WHAT THE TASK REQUIRES: Pictures are to be left out, and only the lines below starting at the one with "Image resolution: width=900" and ending at the one with "You are a computer-use" are to be reproduced, each exactly, both ends included.

SOURCE DATA:
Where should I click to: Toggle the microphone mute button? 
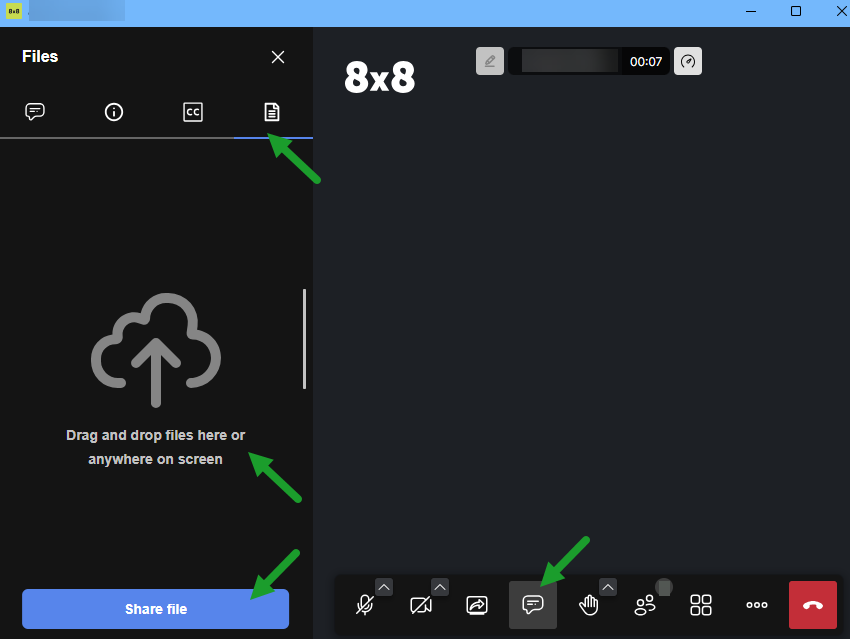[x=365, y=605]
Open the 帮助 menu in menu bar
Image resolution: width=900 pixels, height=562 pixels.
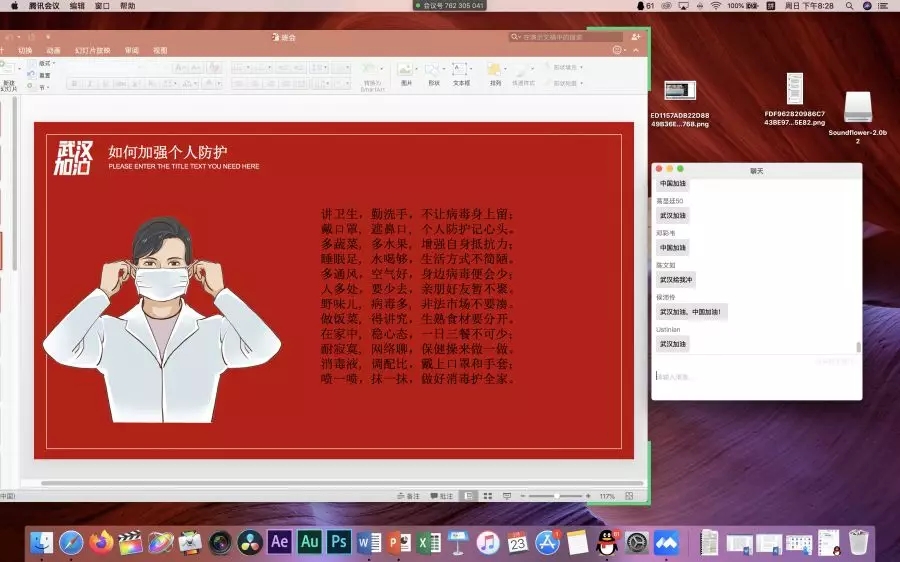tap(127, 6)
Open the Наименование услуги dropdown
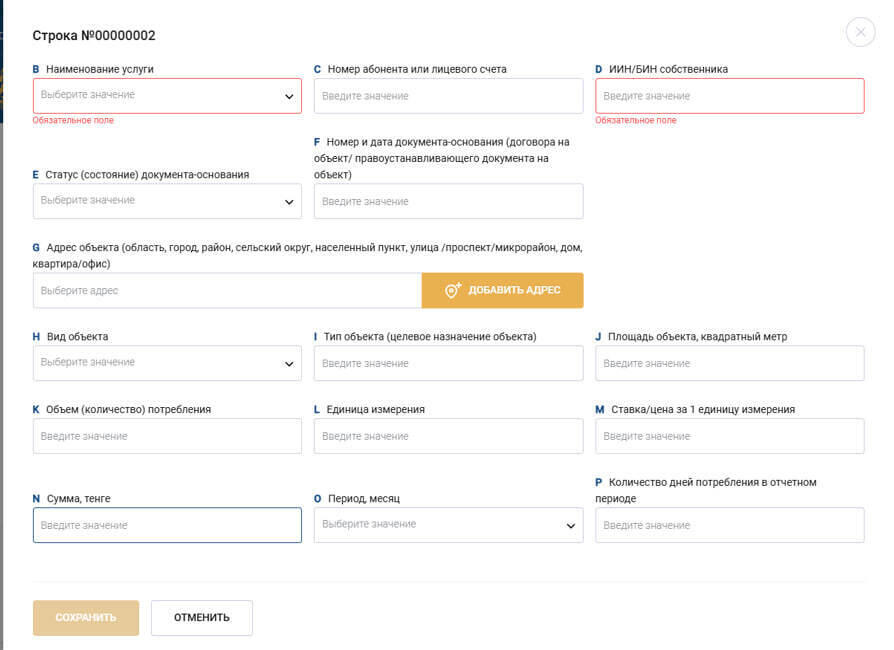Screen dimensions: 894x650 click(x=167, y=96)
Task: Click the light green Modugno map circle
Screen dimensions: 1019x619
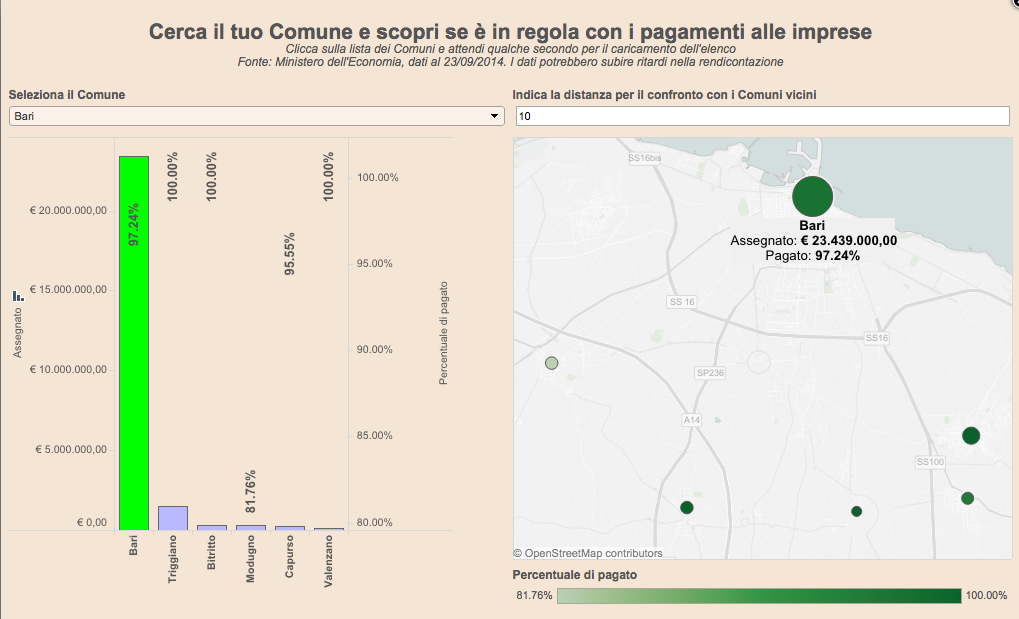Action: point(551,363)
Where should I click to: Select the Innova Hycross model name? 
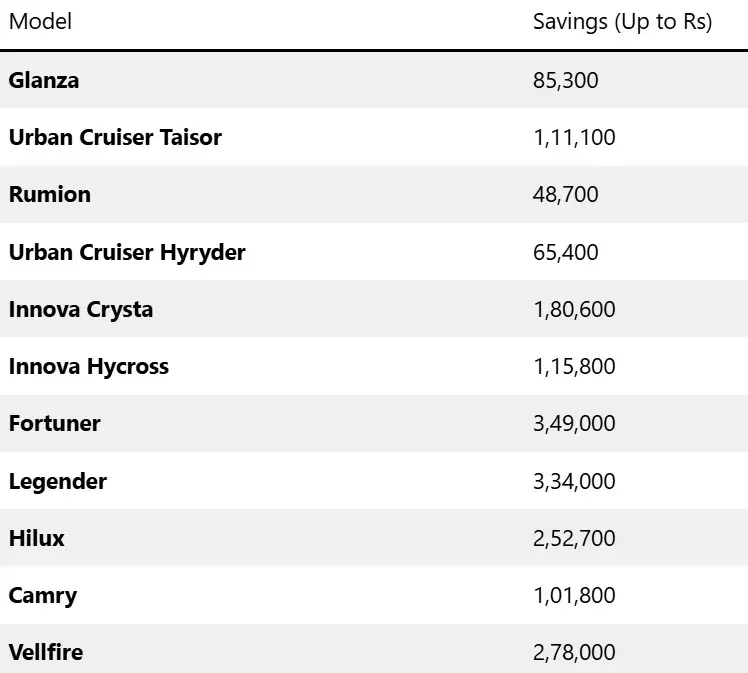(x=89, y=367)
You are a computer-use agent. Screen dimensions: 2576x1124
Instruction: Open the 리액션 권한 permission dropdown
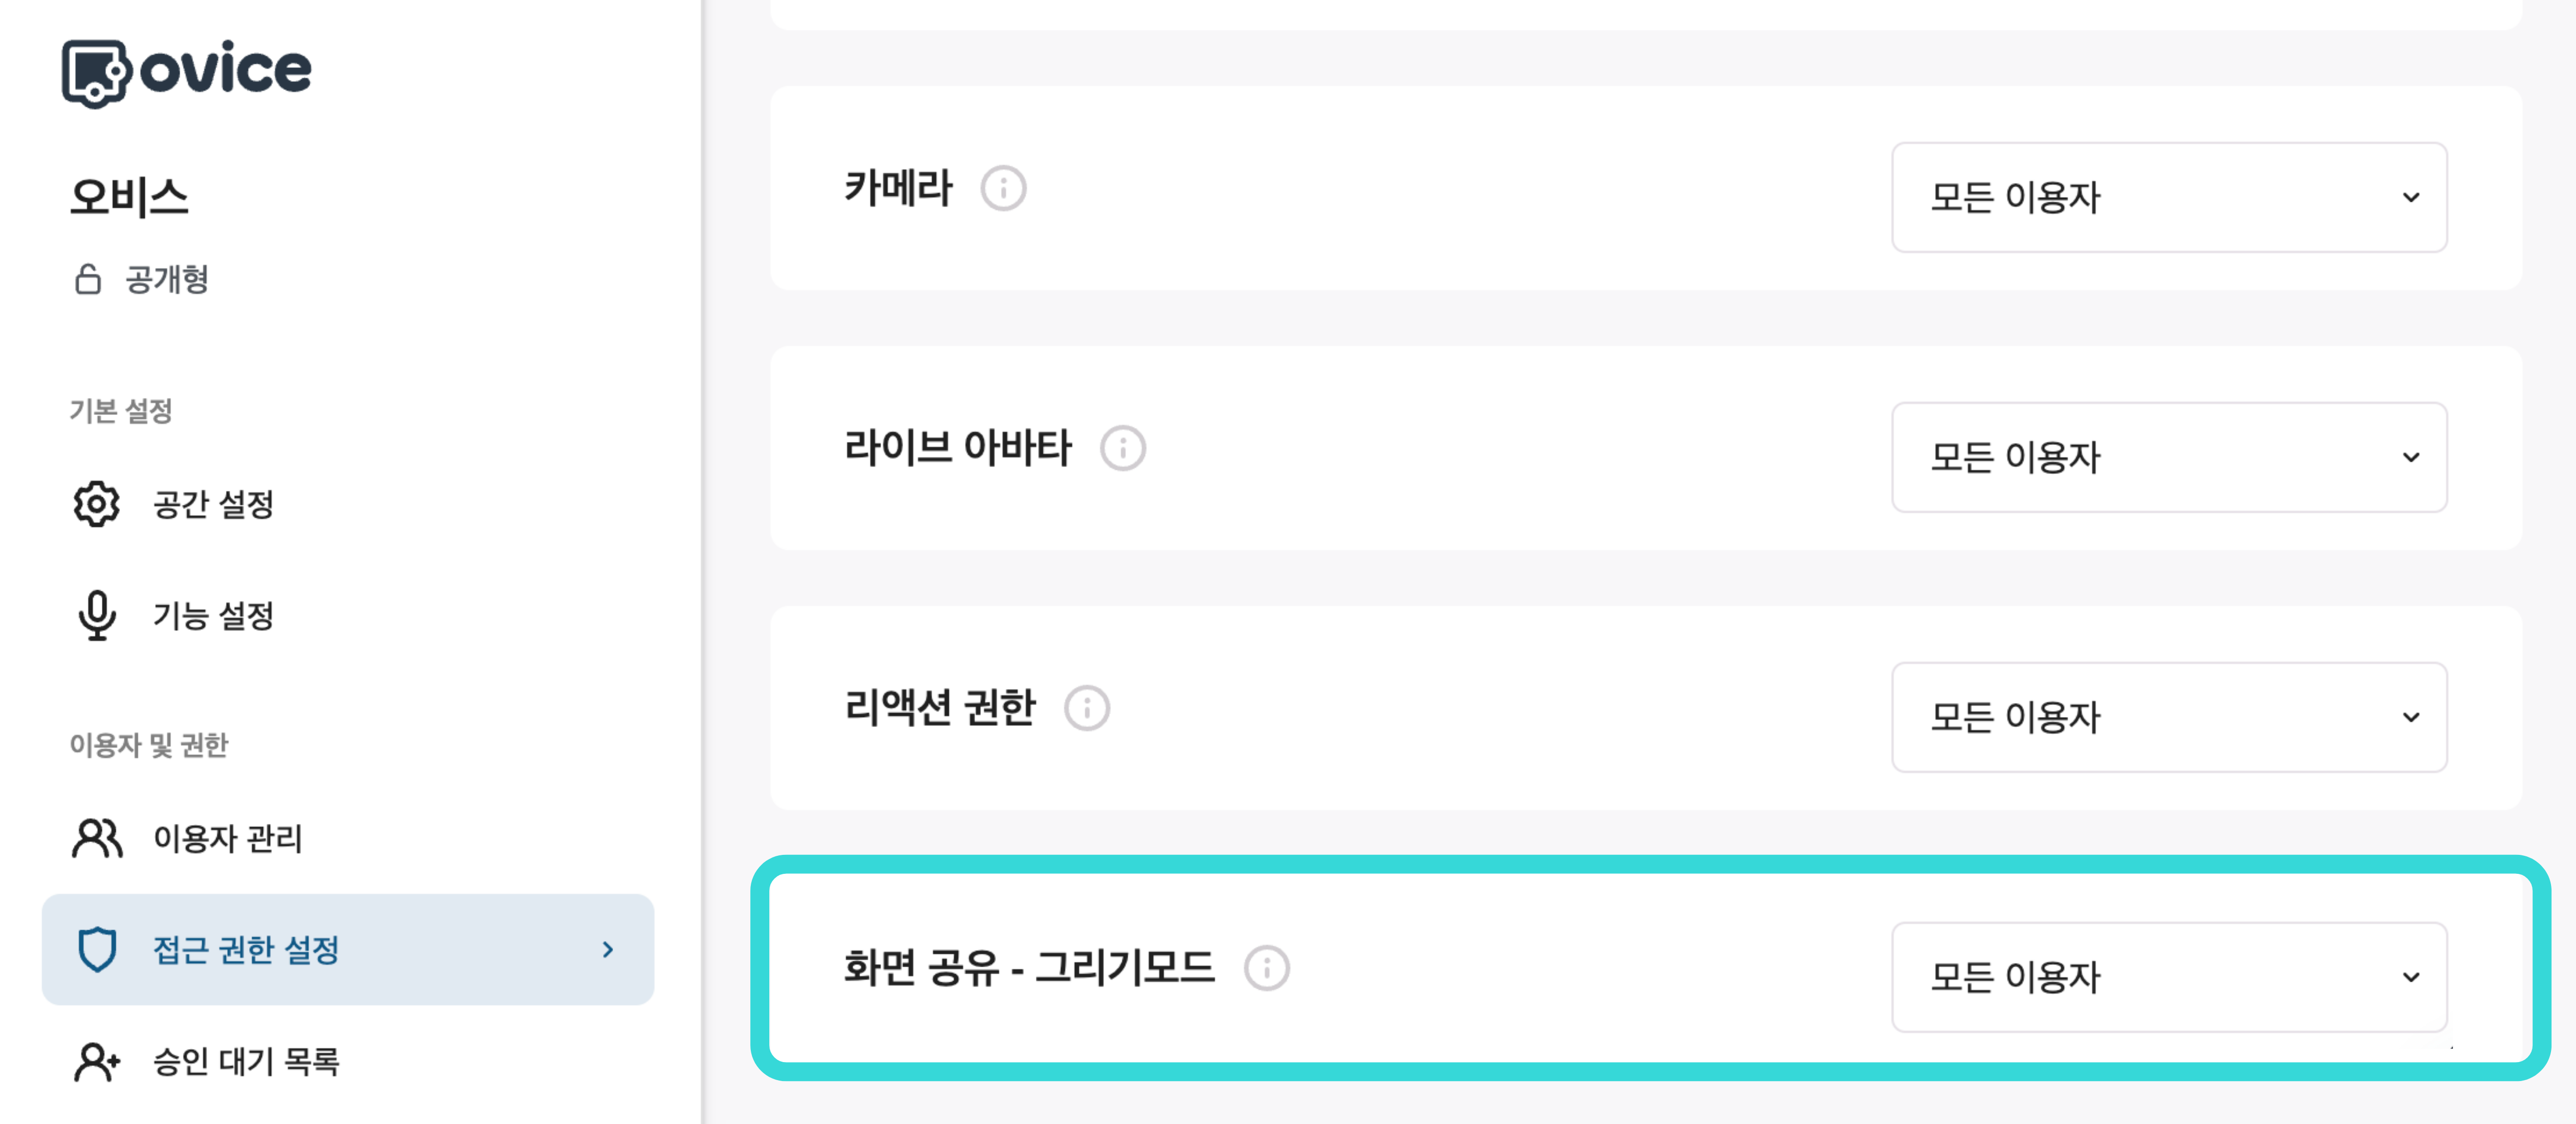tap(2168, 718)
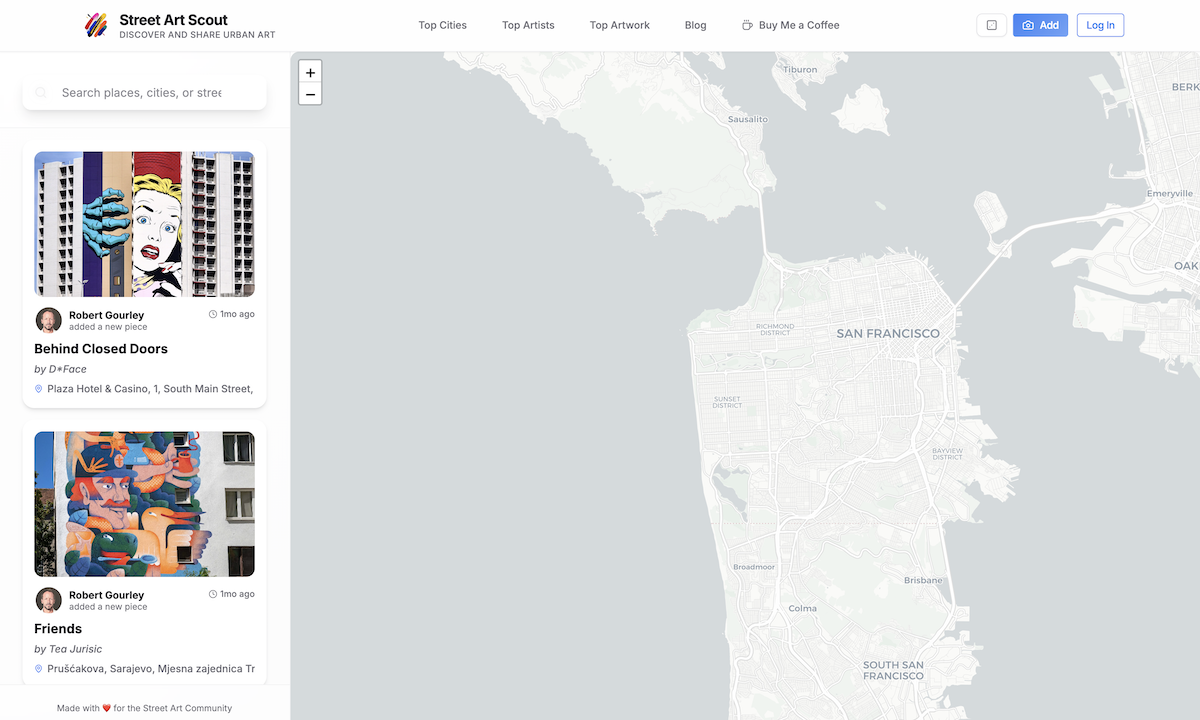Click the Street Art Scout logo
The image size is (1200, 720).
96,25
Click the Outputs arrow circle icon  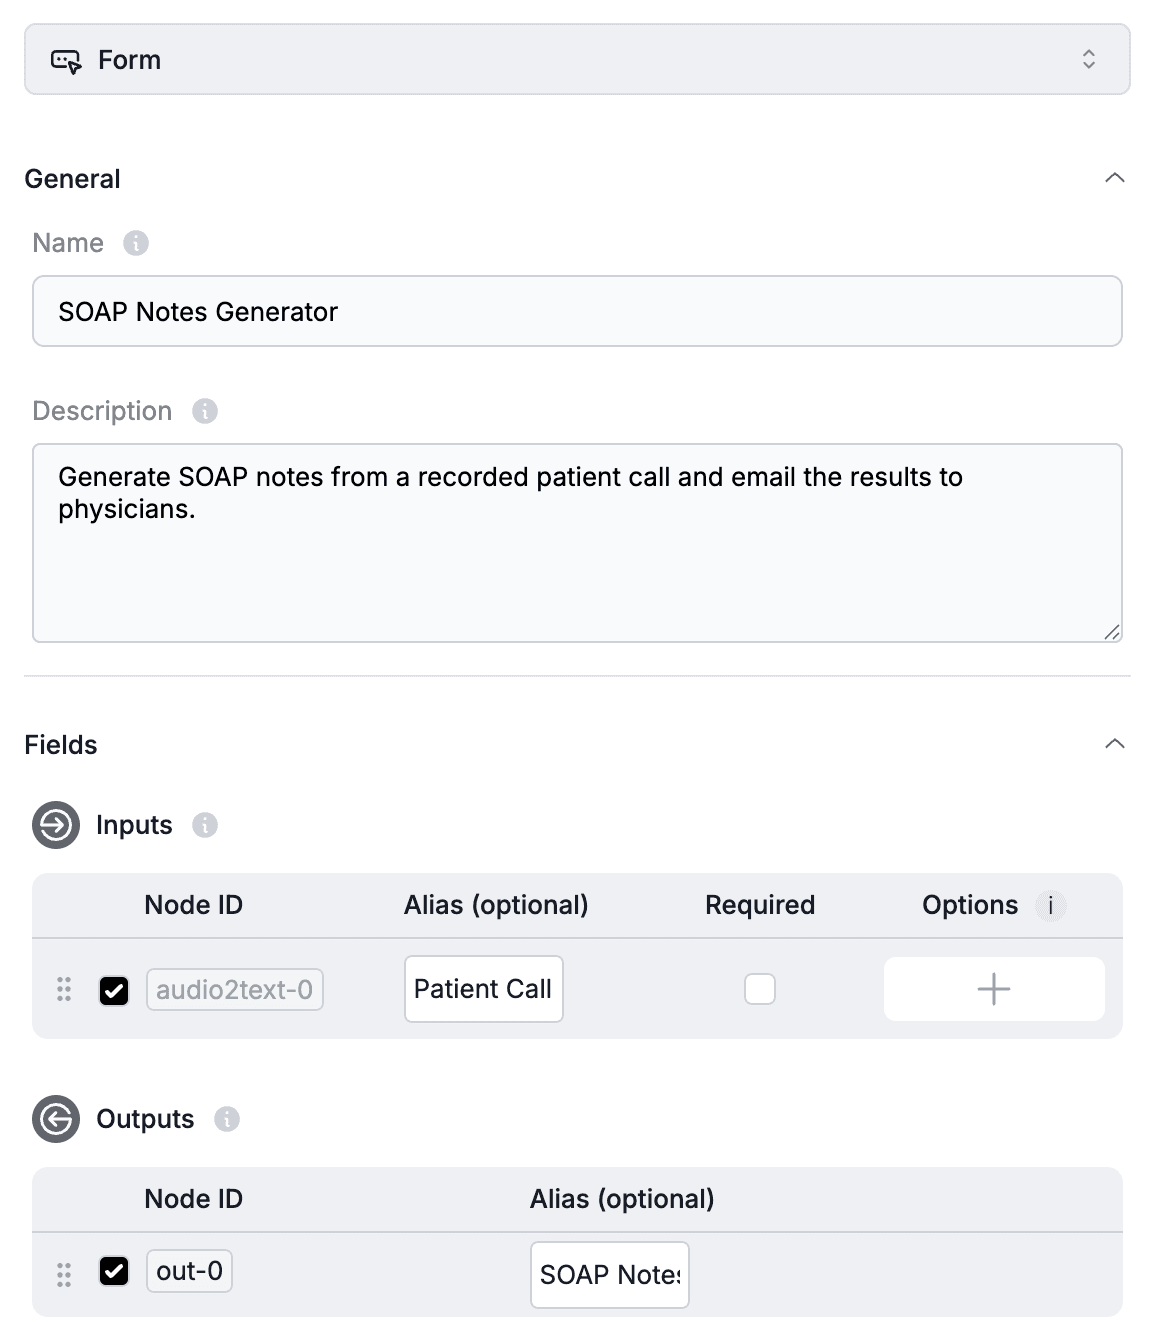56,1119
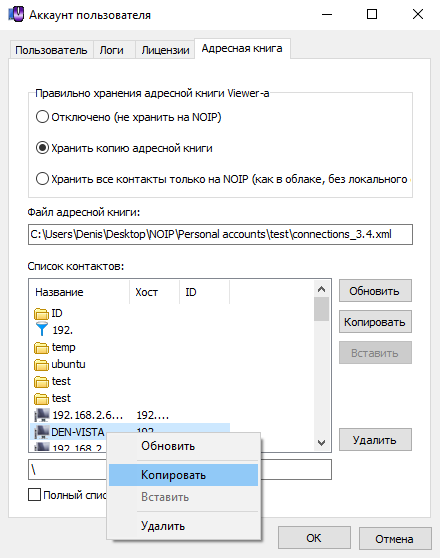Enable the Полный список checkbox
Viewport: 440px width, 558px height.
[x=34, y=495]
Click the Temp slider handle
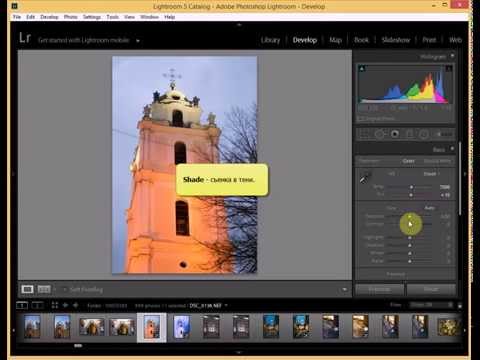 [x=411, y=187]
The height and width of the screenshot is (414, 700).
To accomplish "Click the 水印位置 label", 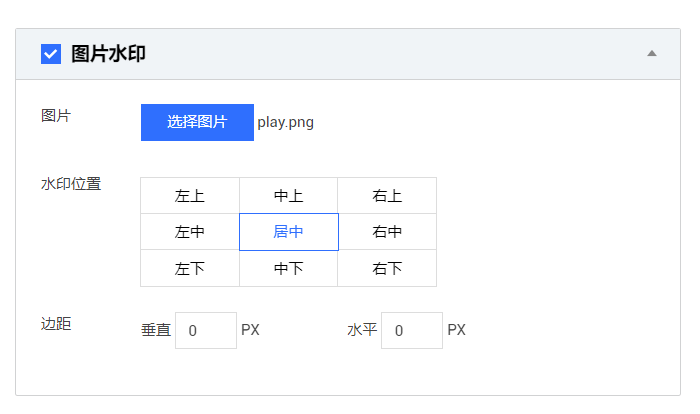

ANSWER BOX:
Image resolution: width=900 pixels, height=562 pixels.
tap(127, 6)
Open the Наименование услуги dropdown
Screen dimensions: 894x650 click(x=167, y=96)
Task: Click the light green Modugno map circle
Screen dimensions: 1019x619
Action: point(551,363)
Where should I click to: Select the Innova Hycross model name? 
(x=89, y=367)
You are a computer-use agent. Screen dimensions: 2576x1124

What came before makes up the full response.